Glenn pointed to the MPSC order last summer that imposed a "local clearing requirement" that threatened to eventually require electricity choice providers who compete with the state’s two regional electricity monopolies — Consumers Energy and Detroit Edison — to prove they can supply their customers using only electricity that’s generated in Michigan.
The MPSC had issued a final order just last week in which it delayed imposing such a requirement, but asserted its authority and intention to eventually "phase in" such a requirement over time.
“That’s like passing a law telling Michigan families, businesses, and schools we can only buy food or products that are grown or made in Michigan, no matter how much higher the price may be out of our family or business or local school budgets,” Glenn said. “Our objective should be just the opposite — to save electricity users as much money as possible, and make Michigan as competitive for new business, industry, and jobs as possible, by providing customers the cheapest electricity possible, regardless of whether it comes from a wind farm in North Dakota or an oil well in Texas.”
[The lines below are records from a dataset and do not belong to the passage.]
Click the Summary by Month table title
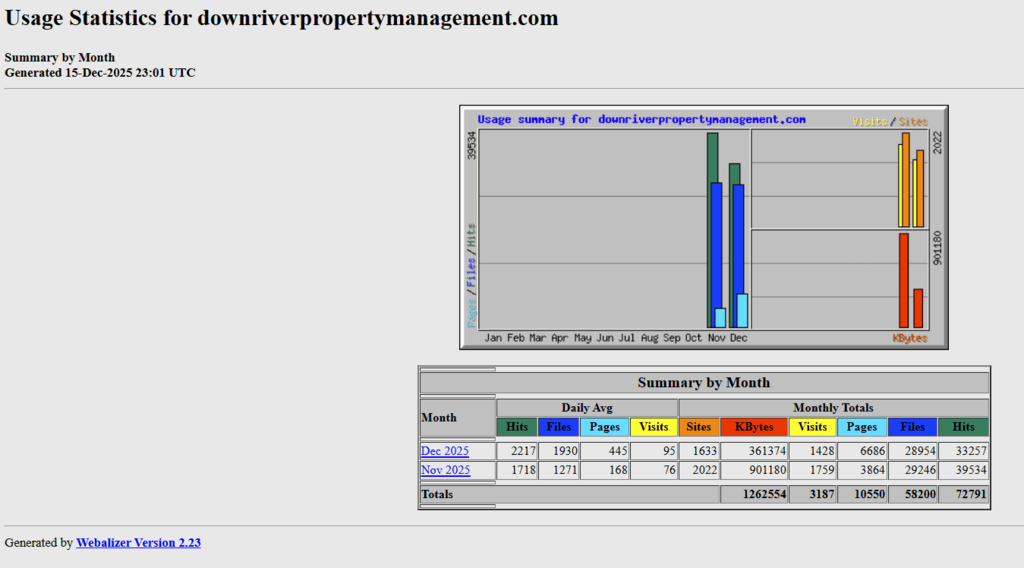Image resolution: width=1024 pixels, height=568 pixels. coord(704,383)
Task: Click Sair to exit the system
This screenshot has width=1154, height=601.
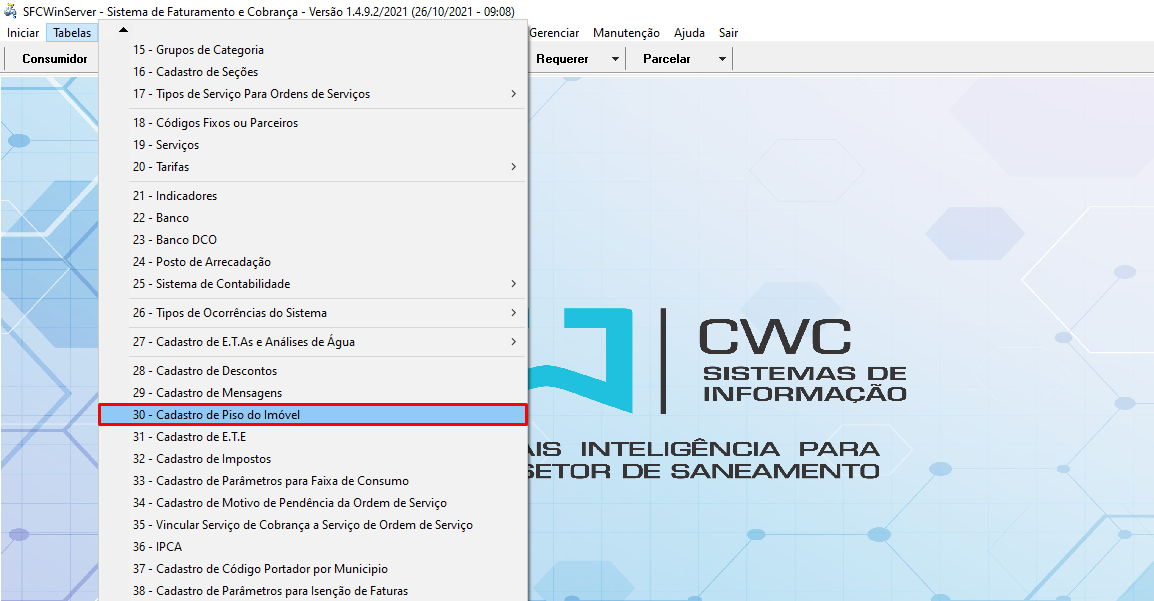Action: (728, 33)
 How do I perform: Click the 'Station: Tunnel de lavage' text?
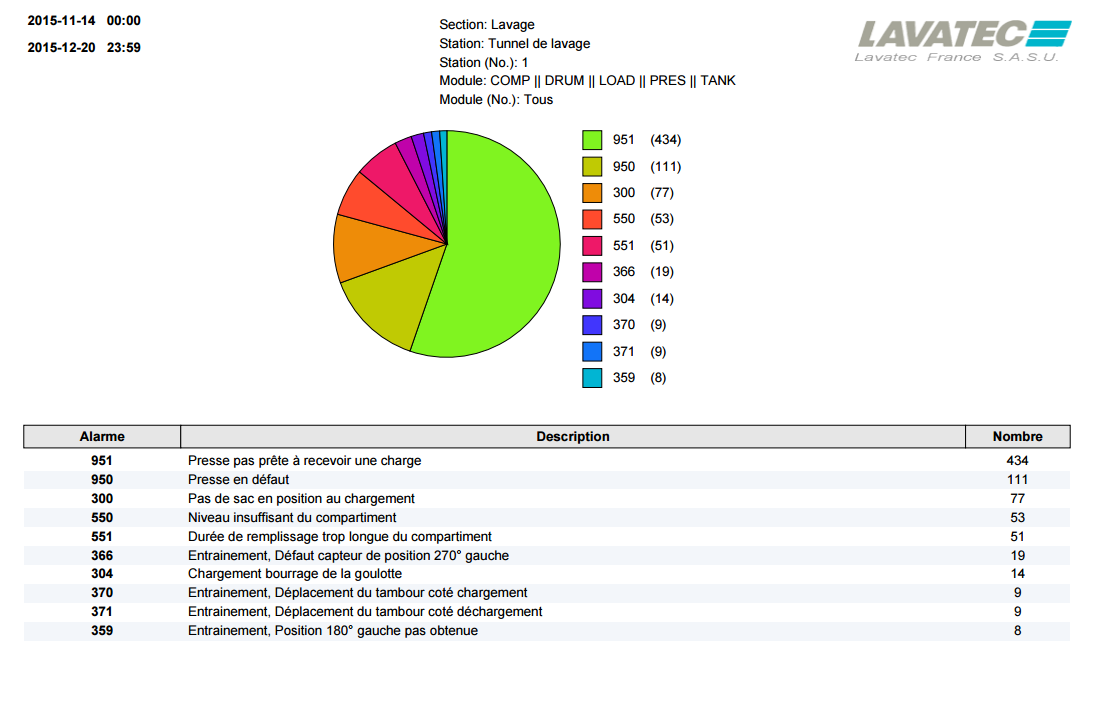[x=514, y=43]
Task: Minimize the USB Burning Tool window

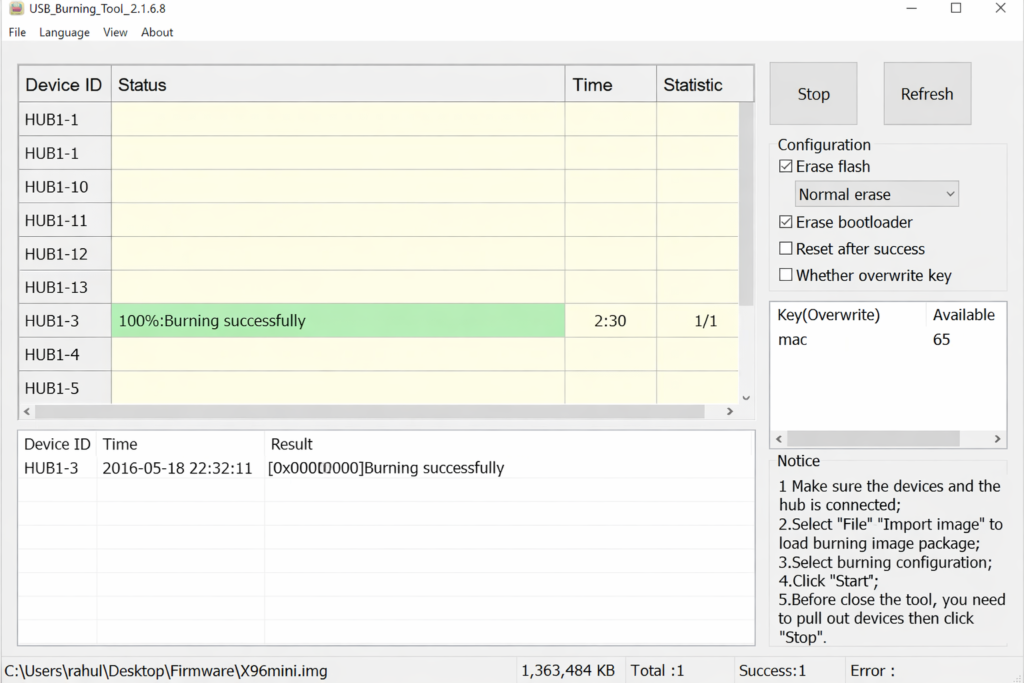Action: pyautogui.click(x=910, y=9)
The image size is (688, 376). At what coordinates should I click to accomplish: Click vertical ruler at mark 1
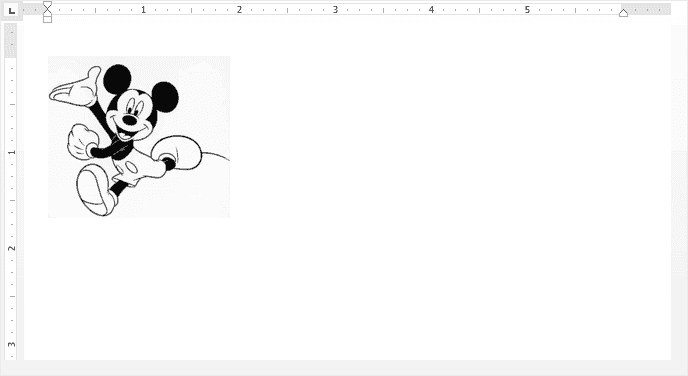(x=11, y=152)
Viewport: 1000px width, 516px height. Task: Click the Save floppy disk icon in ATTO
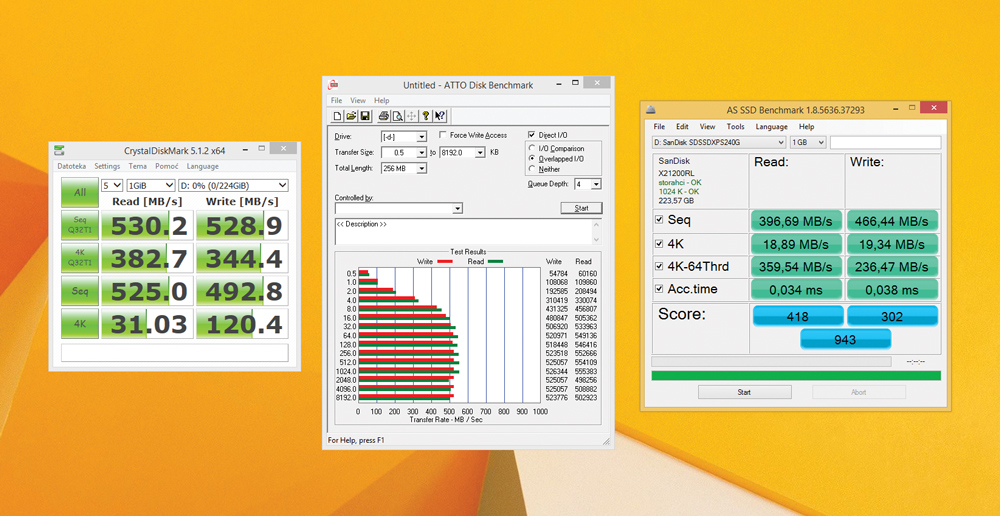pos(366,116)
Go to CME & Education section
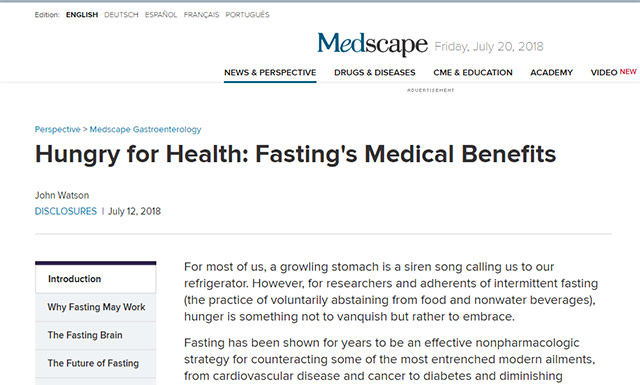640x385 pixels. point(473,73)
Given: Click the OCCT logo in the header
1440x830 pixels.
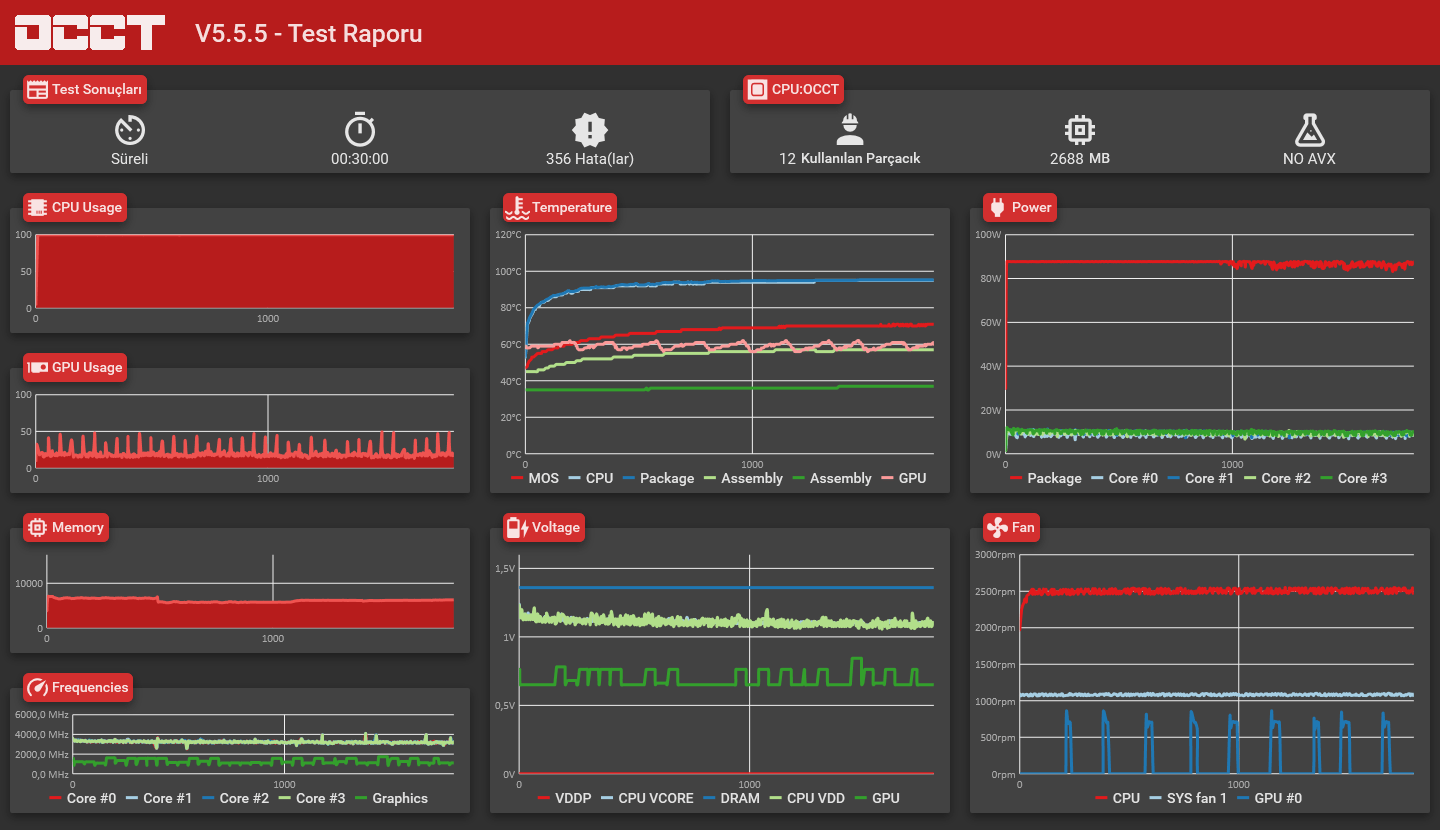Looking at the screenshot, I should pyautogui.click(x=89, y=32).
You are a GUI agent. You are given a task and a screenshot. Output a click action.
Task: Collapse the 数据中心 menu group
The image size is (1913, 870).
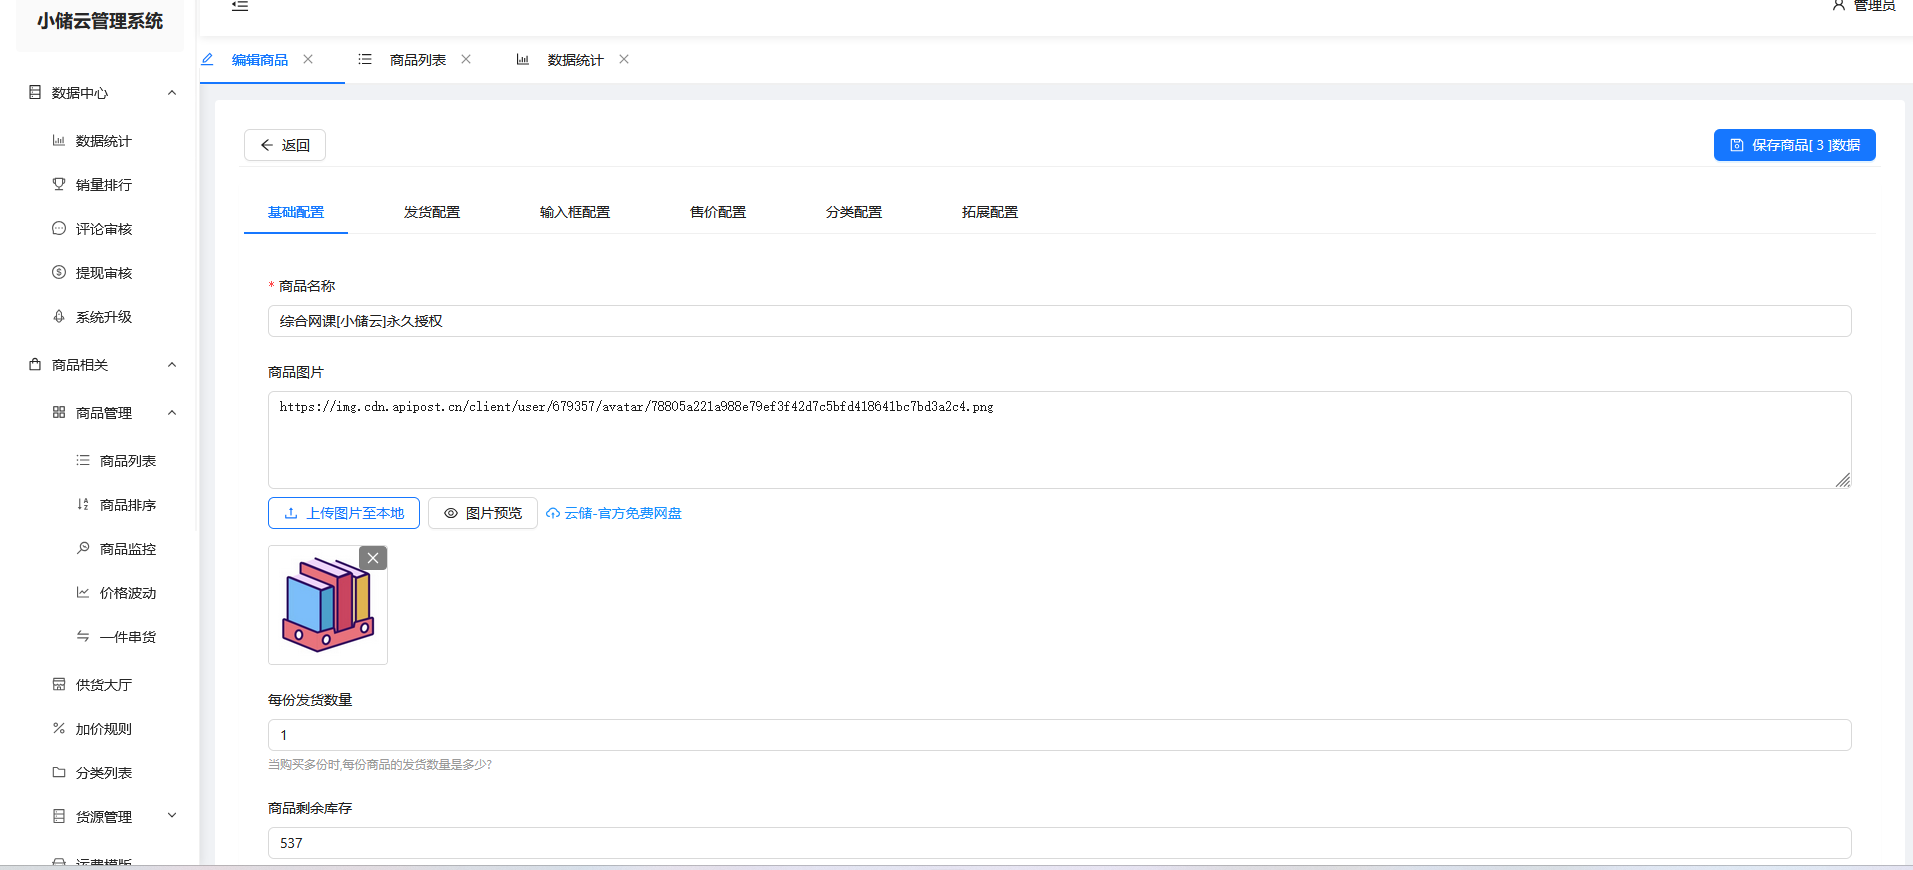[172, 93]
The MPSC’s “local clearing requirement” had threatened to eventually force competing electricity providers to buy more expensive energy generated exclusively in Michigan -- in practical terms, meaning competitors to Consumers and DTE would have been forced to buy from Consumers and DTE at higher cost -- which in turn would have threatened tens of millions in higher costs each year to public schools alone.
For example, in a letter last summer to the PSC. the Michigan Schools Energy Cooperative said it "has saved Michigan schools over $140 million — or $35 per student per year — through the (Electricity Choice) program, dollars that are returned directly back into the classroom.”
The cooperative’s membership includes Michigan Association of Independent School Administrators, Michigan Association of School Administrators, Michigan Association of School Boards, Michigan School Business Officials, and Middle Cities Education Association.
“We are certain that the Commission understands that many of the original legislative drafts…included a ‘local clearing requirement’ (later eliminated from the legislation) that would require alternative electric suppliers (AESs) to buy all or mostly all of their capacity locally in Michigan,” wrote cooperative Secretary-Treasurer Raymond Telman. “As you know, that language would have effectively eliminated the Electric Choice program, as DTE and Consumers own or have purchased virtually all local capacity and could and would either refuse to sell to AESs or sell to AESs at an above market price.”
Glenn also cited a July 25, 2017 letter to the PSC by House Majority Whip Rep. Rob Verheulen, R-Walker, and Rep. Chris Afendoulis, R-Grand Rapids Twp., the primary sponsors of the compromise energy package approved by the Legislature in December 2016 and signed into law.
The legislation “deliberately removed this contentious (‘local clearing requirement’) language and in doing so, a compromise was reached,” Verheulen and Afendoulis wrote. “The final language clearly allows Alternative Energy Suppliers to use any resource allowed by (the Midwest’s federally-regulated regional electricity grid manager, Midcontinent Independent System Operator) to meet capacity obligations without reference to local resources.”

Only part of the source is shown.